AI just got personal for Australians with Google rolling out its Personal Intelligence feature in the Gemini app. “All” you have to do is allow Gemini access to apps like Search, Gmail, and Google Photos, and you’ll have an AI experience like no other. But that might be a step too far for many people concerned about privacy. The good news is this is an opt-in feature. You have to manually grant access to your other Google data streams. This connection has the benefit of being totally contained within Google, so security is not the issue, but you still have to be comfortable about sharing more personal data with Gemini.
HOW IT WORKS
Personal Intelligence has been rolled out to Google accounts for eligible Google AI Plus, Pro, and Ultra subscribers and free users. Once enabled, it works across Web, Android, and iOS and with all of the models in the Gemini model picker. If you don’t see an invitation to try it on the home screen of Gemini, you can turn it on in Settings by following these instructions:
- Open Gemini and tap Settings
- Tap Personal Intelligence
- Select Connected Apps (Gmail, Photos, etc.)
Google says Personal Intelligence “has two core strengths: reasoning across complex sources and retrieving specific details from, say, an email or photo to answer your question. It often combines these, working across text, photos, and video to provide uniquely tailored answers.”
There’s no doubt the experience is vastly superior to AI assistants without this type of access to your other personal apps. Say you’re planning a trip for a holiday. When you ask Gemini “what are my travel plans for Cairns?”, it goes beyond a simple search. By securely referencing Gmail, it pulls your booking details into a clear timeline. Because it understands your context from Photos, it can retrieve a screenshot you took of a local map or a photo of a gift or souvenir idea you saved weeks ago. It can even suggest a restaurant based on a YouTube video you recently watched about local food trends – saving you from digging through your history and multiple apps while you’re on the go.
PRIVACY
When enabled, Gemini accesses your data to answer your specific requests and to do things for you. Because this data already lives at Google securely, you also won’t have to guess where an answer comes from.
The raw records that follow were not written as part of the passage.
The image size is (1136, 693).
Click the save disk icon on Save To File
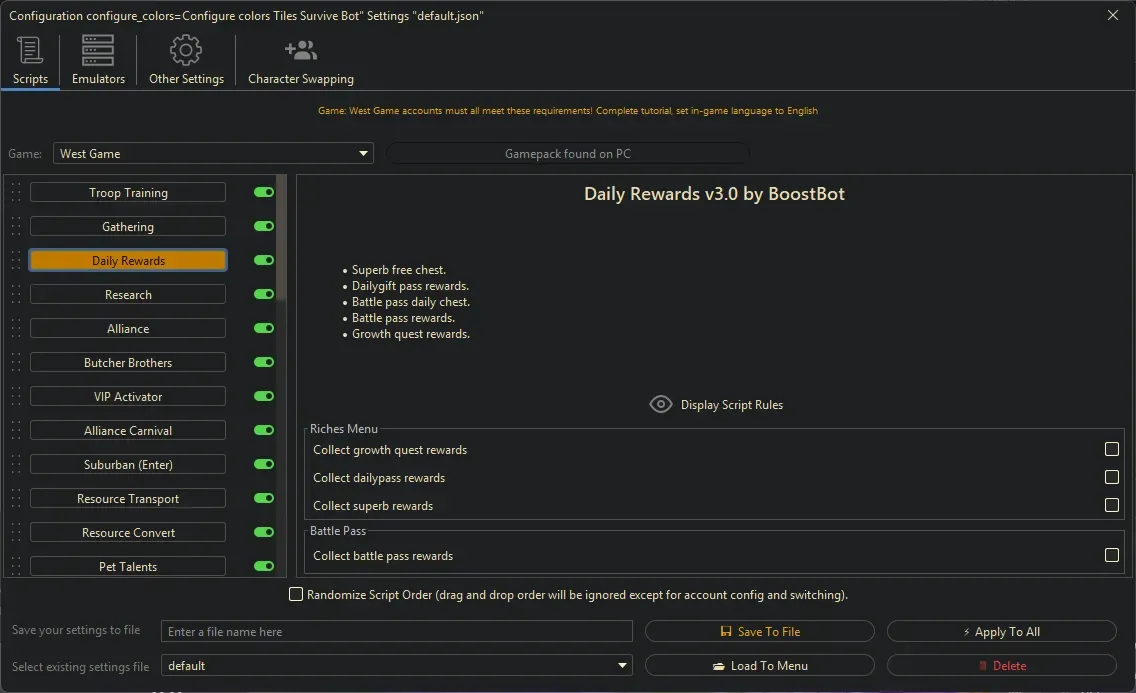724,631
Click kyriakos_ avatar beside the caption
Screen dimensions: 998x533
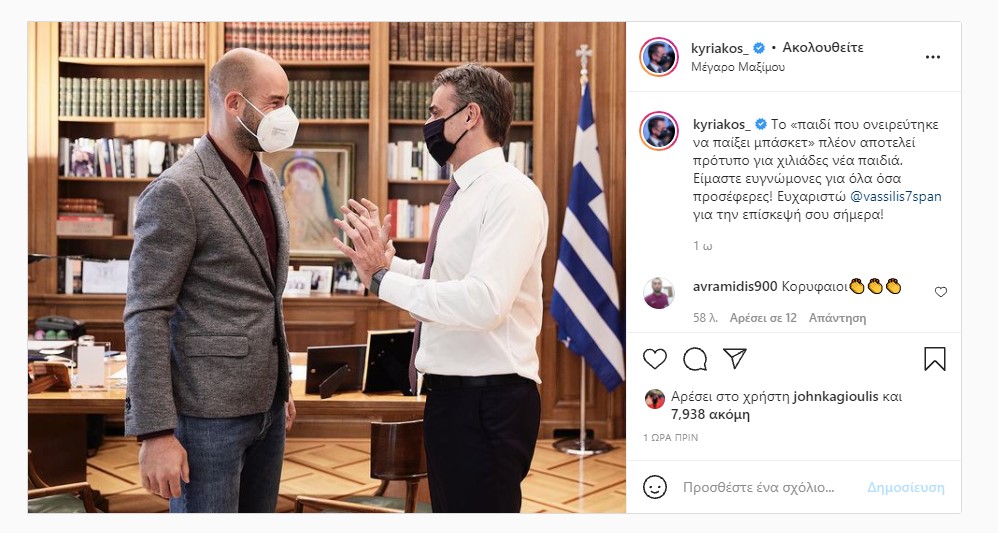tap(659, 131)
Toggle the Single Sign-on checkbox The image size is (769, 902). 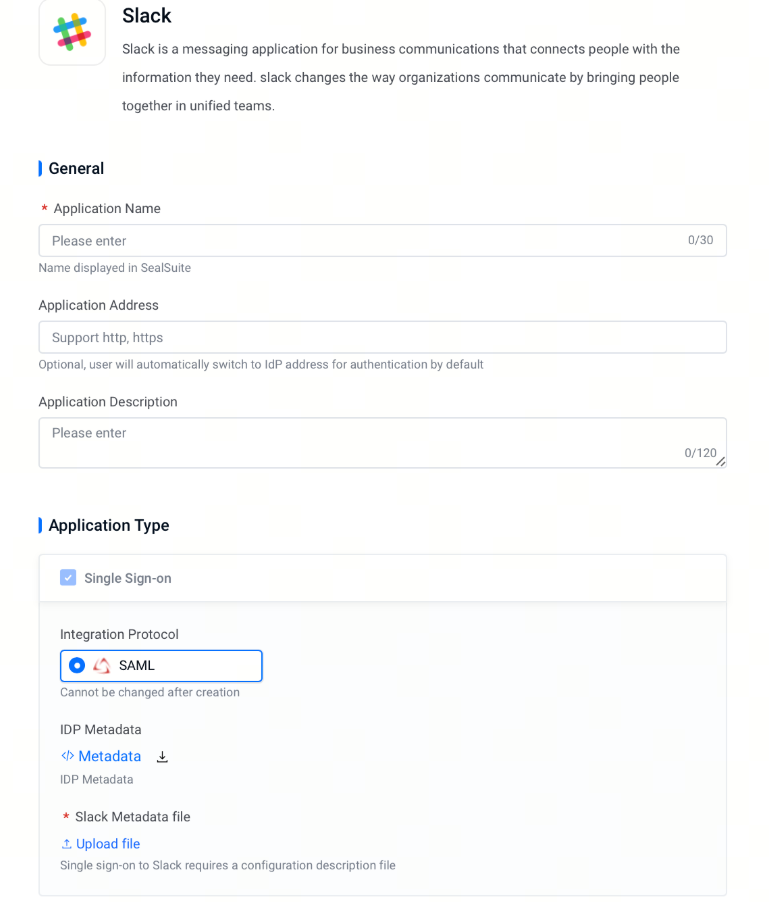68,578
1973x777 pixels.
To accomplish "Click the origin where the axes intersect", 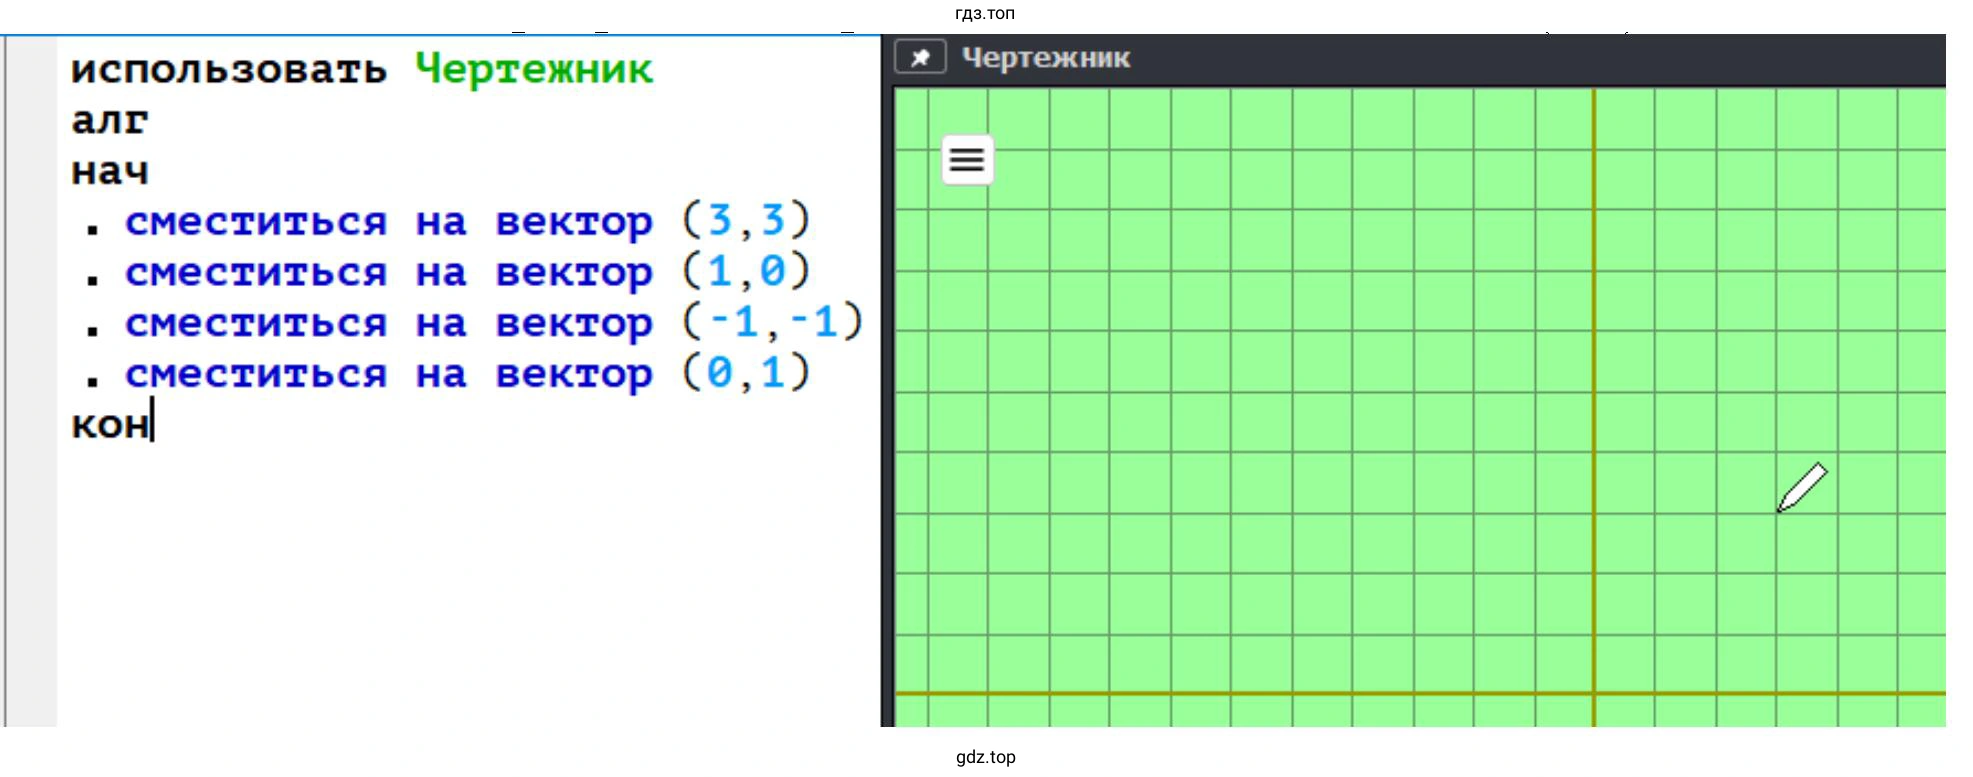I will [x=1594, y=692].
Gemini will try to reference or explain the information it used from your connected sources so you can verify it. If it doesn’t, you can ask it for more information. And if a response feels off, just correct it on the spot (“Remember, I prefer window seats”). You can also easily regenerate responses without personalisation for a particular chat, or use temporary chats to have a conversation without personalisation.
When it comes to topics, Gemini aims to avoid making proactive assumptions about sensitive data like your health, though it will discuss this data with you if you ask. Google says Gemini doesn’t train directly on your Gmail inbox or Google Photos library. It trains on limited data, like specific prompts in Gemini and the model’s responses, to improve functionality over time.
So if you take the Cairns trip example, the photos of your gift ideas, your booking confirmations in Gmail, and the videos you watched on YouTube are not directly used to train the model. They are referenced specifically to deliver your reply. Google trains the model using things like your specific prompts and responses, only after taking steps to filter or obfuscate personal data from the conversation you have with Gemini. Basically, the AI systems don’t “learn” your booking details; they train them to understand that when you ask, we can locate them.
At any time, you can adjust settings, disconnect Google apps, or delete your chat history. You can read more about app privacy here.
FEEDBACK WANTED
Although Google has tested this beta version of Personal Intelligence, errors may still be found. You may encounter inaccurate responses or “over-personalisation,” where the model makes connections between unrelated topics. When you see this, Google wants to hear from you by giving the response a “thumbs down.”
Gemini may also struggle with timing or nuance, especially when it comes to relationship changes, like divorces, or your various interests. For example, seeing hundreds of photos of you at a golf course might lead it to assume you love golf. But it misses the nuance: you don’t love golf, but you love your son, and that’s why you’re there. If Gemini gets this wrong, you can just tell it (“I don’t like golf”).